The DPRK shocked the world last Thursday by declaring it had made nuclear weapons and was suspending participation in the six-way talks on the crisis, which also bring together the Republic of Korea (ROK), Japan, the United States, China and Russia.
A Tokyo-based diplomatic source said Wang Jiarui, head of the Chinese Communist Party's International Liaison Department, would visit the DPRK from February 19 to 22.
Japanese, ROK and US officials would meet after that to discuss what steps to take next, the source added.
Japan's Kyodo News Service said that three-way meeting would take place in Seoul from Saturday to Tuesday.
Intensifying diplomacy
In a sign of intensifying diplomacy, the new top US negotiator on the six-party talks, Chris Hill, as well as ROK Deputy Foreign Minister Song Min-soon, planned to visit Beijing on Thursday for consultations before Wang's trip.
Hill, also US ambassador to Seoul, "is an activist. This (Beijing visit) is part of an all-out effort to get this negotiating process up and running," a US official said.
After President George W. Bush began his second term in January, US officials expected Pyongyang to agree to a new round of six-party talks.

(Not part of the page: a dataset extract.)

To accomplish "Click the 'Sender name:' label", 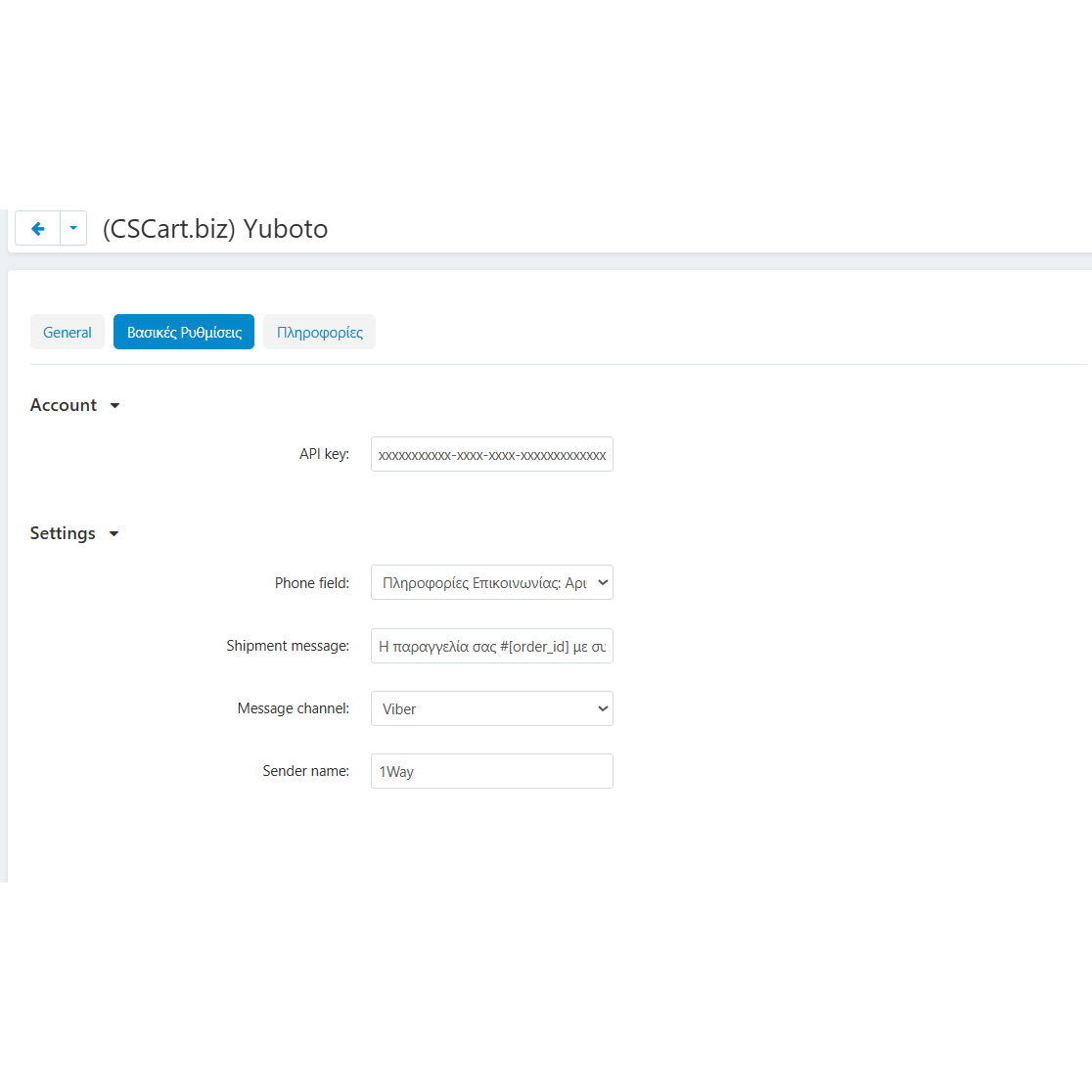I will pyautogui.click(x=305, y=771).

Since the DPRK's statement last week, US officials have sought to play down any sense of rising crisis.
CIA Director Porter Goss, testifying before a US Senate committee on Wednesday, called the DPRK's statement "bluster diplomacy" and another attempt to exploit "nothing to get something."
The ROK appeared to rebuff the idea of increasing pressure on Pyongyang during high-level talks in Washington earlier this week.

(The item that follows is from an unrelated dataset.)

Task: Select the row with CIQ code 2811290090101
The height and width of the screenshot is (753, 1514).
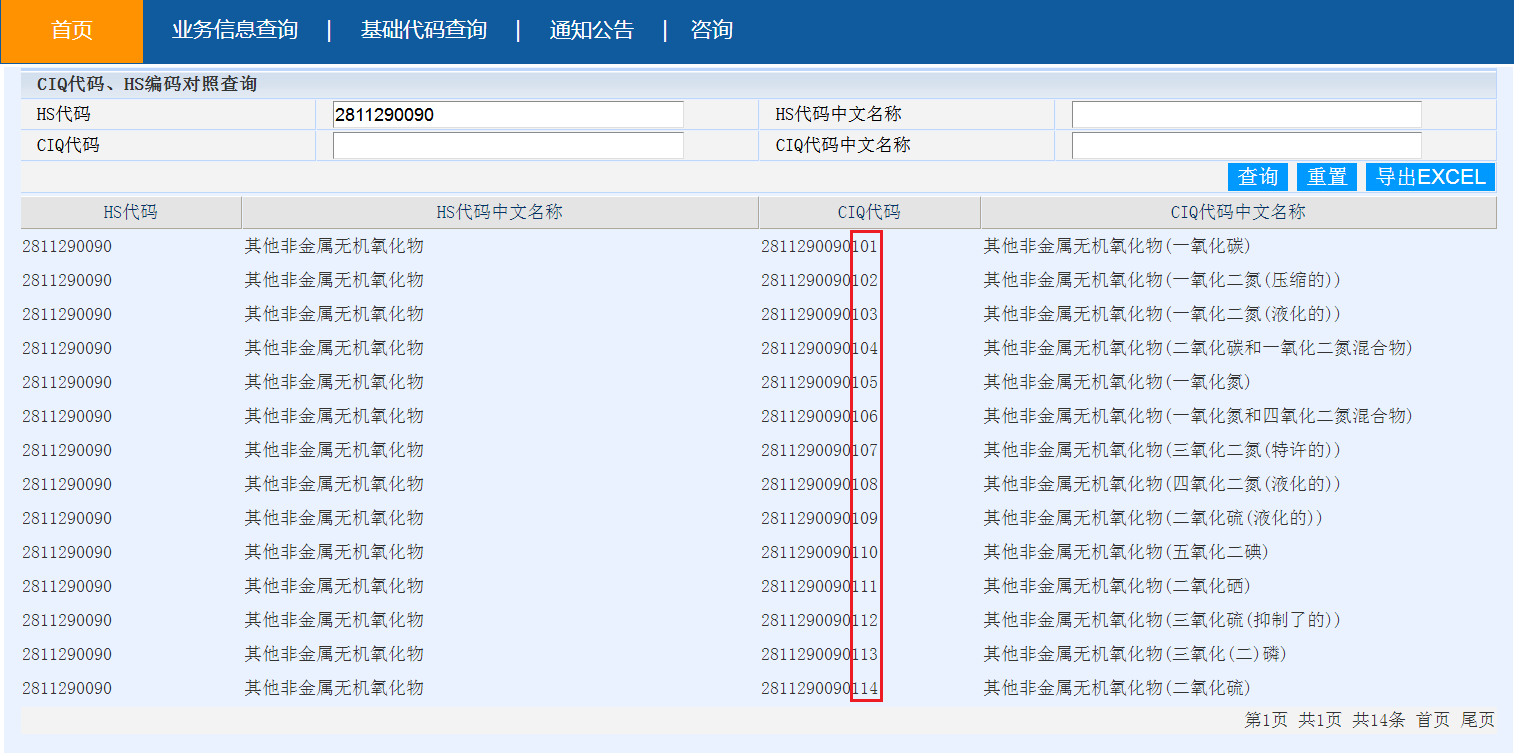Action: (x=819, y=246)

The United States would like the ROK to withhold a fertilizer shipment to Pyongyang but Seoul's response has been ambiguous, one US official said.
He said Hill's message to China would be: "We're prepared to talk. Let's get them back to the table. There's no excuse for this delay."
China's new leaders face a tough diplomatic challenge in seeking to persuade the DPRK to return to the table and resolve the crisis, which emerged in 2002.
Diplomatic experts have said persistent refusal by the DPRK to return to the talks would prompt the United States and its allies to insist on taking up the matter at the UN Security Council, a prelude to possible economic sanctions.
The nuclear standoff began in October 2002 when Washington said the DPRK admitted to a secret program to enrich weapons-grade uranium in violation of a 1994 accord. Pyongyang has since insisted it only has a plutonium program.